Bon, maintenant que j’ai pu cracher mon venin sur les erreurs d’évaluation des journalistes qui ont voulu s’approprier un scoop à tout prix (y compris celui de la vérité), il faut dire ce qui est: la faille de sécurité reste importante et il convient de faire attention dans les prochains jours afin d’éviter de confier ses informations à n’importe qui. Après, il faut voir si l’exploitation de cette faille est aisée ou non et si elle a pu être exploitée précédemment… ce qui est impossible puisqu’elle ne laisse aucune trace.
Bref, pour les plus inquiets (et les prudents, aussi), changez vos mots de passe une fois que la faille est colmatée et on n’en parle plus, non ? Je trouve qu’on fait beaucoup de bruit pour quelque chose de pareil tout de même ! Je veux dire, des millions de personnes confient – sans se poser de questions – chaque jour des informations privées / confidentielles à des réseaux sociaux ou des sociétés qui stipulent clairement dans leur CGUs qu’elles revendent des informations à des tiers. Alors pourquoi diable est-ce que tout le monde en fait un fromage ? Cette faille permet simplement de faire la même chose que les personnes peu prudentes font, mais de manière automatisée.
Si vous ne trouvez pas que confier des informations personnelles à des entreprises comme Facebook, Twitter, Google, Dropbox, etc. est complètement déraisonné, pourquoi trouvez-vous soudainement alarmant qu’on puisse espionner votre trafic Internet en HTTPS ? Oh, c’était à cause du petit cadenas vert… je vois…

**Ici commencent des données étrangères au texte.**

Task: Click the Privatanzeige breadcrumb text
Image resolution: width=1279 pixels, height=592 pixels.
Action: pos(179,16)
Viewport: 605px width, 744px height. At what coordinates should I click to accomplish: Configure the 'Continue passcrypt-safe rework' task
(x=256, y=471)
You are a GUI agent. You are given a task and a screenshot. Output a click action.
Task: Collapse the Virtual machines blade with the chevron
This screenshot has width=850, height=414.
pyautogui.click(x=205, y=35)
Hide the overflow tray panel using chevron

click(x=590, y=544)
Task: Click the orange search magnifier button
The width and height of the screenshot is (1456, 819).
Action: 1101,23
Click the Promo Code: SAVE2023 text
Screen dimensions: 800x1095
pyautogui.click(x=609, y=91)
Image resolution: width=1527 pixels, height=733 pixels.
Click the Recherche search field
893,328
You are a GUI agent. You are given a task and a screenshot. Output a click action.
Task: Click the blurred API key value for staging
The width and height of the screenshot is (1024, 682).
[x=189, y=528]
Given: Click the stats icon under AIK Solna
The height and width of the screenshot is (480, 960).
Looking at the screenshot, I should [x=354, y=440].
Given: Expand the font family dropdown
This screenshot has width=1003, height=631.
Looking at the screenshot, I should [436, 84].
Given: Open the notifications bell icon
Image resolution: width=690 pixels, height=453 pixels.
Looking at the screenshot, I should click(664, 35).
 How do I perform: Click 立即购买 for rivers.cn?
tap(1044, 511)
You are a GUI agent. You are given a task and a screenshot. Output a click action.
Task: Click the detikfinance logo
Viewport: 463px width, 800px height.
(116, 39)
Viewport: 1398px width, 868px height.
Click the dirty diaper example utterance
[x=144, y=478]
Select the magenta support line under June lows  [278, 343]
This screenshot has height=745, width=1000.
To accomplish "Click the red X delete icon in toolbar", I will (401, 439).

P.-S: Ce n’est pas ledit petit cadenas vert – faille de sécurité ou non – qui vous protégera de l’espionnage et du vol d’informations, cela dit, soyez-en conscient 😉
Source de l’image d’entête: Pixabay.
Les articles de presse incriminés
Les articles sur lesquels j’ai un peu haussé le ton sont les suivants (cliquez dessus pour les agrandir) :
Quelques liens pour s’informer
Quelques liens pratiques pour s’informer réellement sur Heartbleed:
5 réflexions sur « Heartbleed: run you fools ! »
Merci d’avoir pris le temps de traiter ce sujet, j’aurais bien voulu le faire, mais comme tu le sais bien je suis plutôt pris ces temps… 😉
Tu évoques de manière fort éclairée tout ce qui m’énerve dans le journalisme grand public en général: approximations en tout genre, désinformation, connaissances plus que douteuses des sujets traités (et ça se sent à la lecture de ces articles nauséabonds). De plus, sans minimiser les faits, il faut avouer que HeartBleed, à côté de la NSA, c’est vraiment du scandale de seconde zone.
Bref, tu es en plein dedans à mon sens et je ne peux que plussoyer! À bientôt et bonne continuation! 😉
Merci pour ton commentaire. C’est vrai que le journalisme aujourd’hui m’exaspère un peu parce qu’il n’est plus fait de manière complète. Les gens ne se renseignent pas suffisamment et veulent s’emparer du premier « scoop » à leur portée.
Et tu as totalement raison, Heartbleed est à mon sens moins grave que ce que la NSA essaie (et réussi parfois, malheureusement) de mettre en oeuvre.
Qu’à cela ne tienne, si tu veux faire un article là-dessus, ne te gène pas hein ! Tu as sans doute plein d’autres choses à dire 😉
Le pire dans l’histoire c’est que je connais les « torchons » incriminés :’)
C’est aussi mon avis sur cette faille : de la mauvaise communication auprès du grand public et une volonté de faire le buzz en invoquant les scénarios catastrophes-de-la-mort.
I much prefer inaomrftive articles like this to that high brow literature.